Given request: Echo the items starting with the line that contains "Task: Switch to the Epuration Biogaz tab" and going on through the line that contains "Click the help icon in panel title bar", and output only those lines.

Start of Working data

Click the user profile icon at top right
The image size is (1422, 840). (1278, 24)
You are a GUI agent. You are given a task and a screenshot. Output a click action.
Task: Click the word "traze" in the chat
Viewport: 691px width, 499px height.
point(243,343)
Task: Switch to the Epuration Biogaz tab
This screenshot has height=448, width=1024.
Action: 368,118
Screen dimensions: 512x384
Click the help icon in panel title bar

End of Working data
Start of Working data

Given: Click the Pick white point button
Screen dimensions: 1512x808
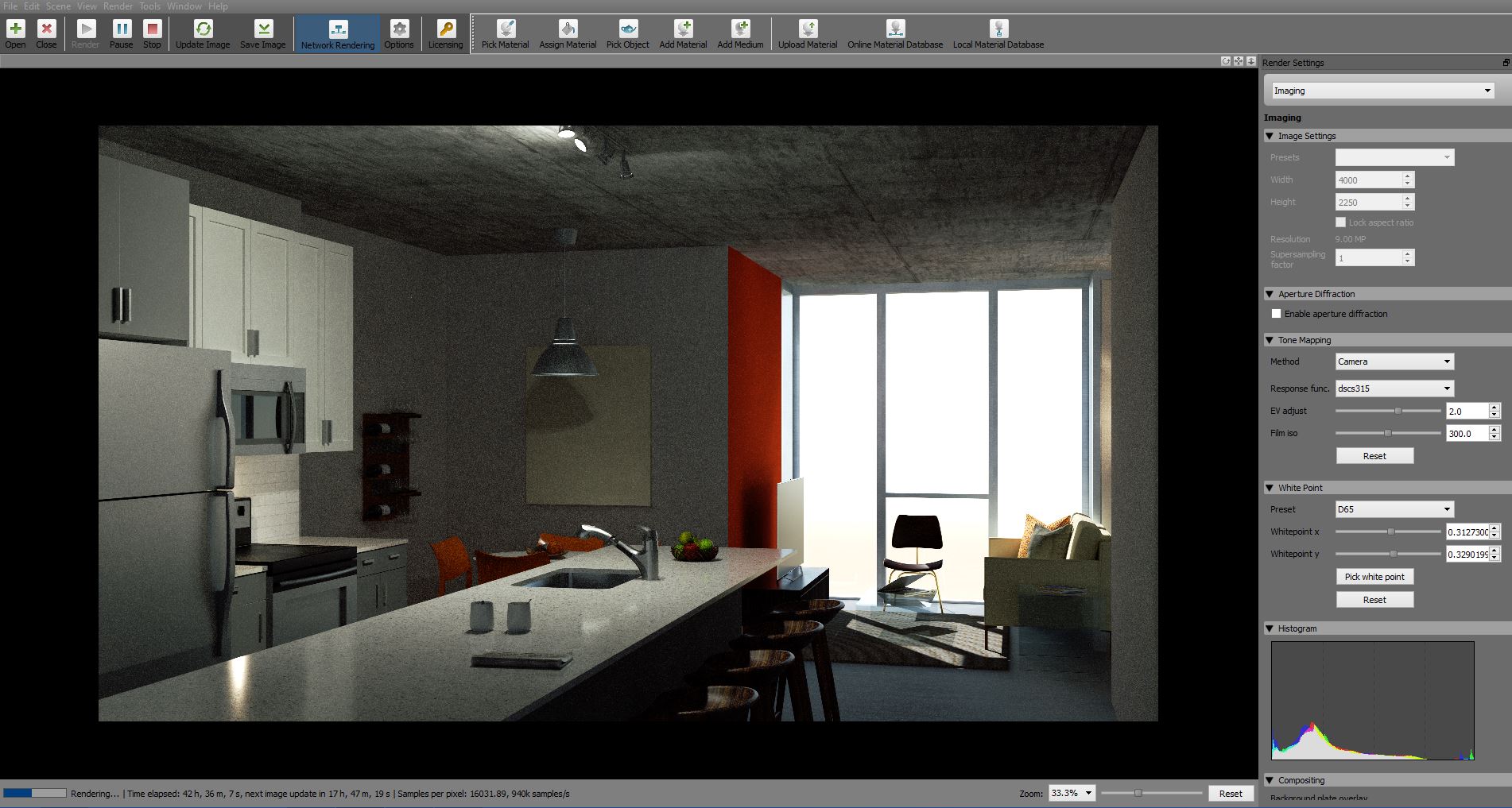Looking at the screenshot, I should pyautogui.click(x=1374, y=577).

End of Working data

Complete output:
Task: Switch to the Epuration Biogaz tab
This screenshot has height=448, width=1024.
Action: 368,118
Screen dimensions: 512x384
Click the help icon in panel title bar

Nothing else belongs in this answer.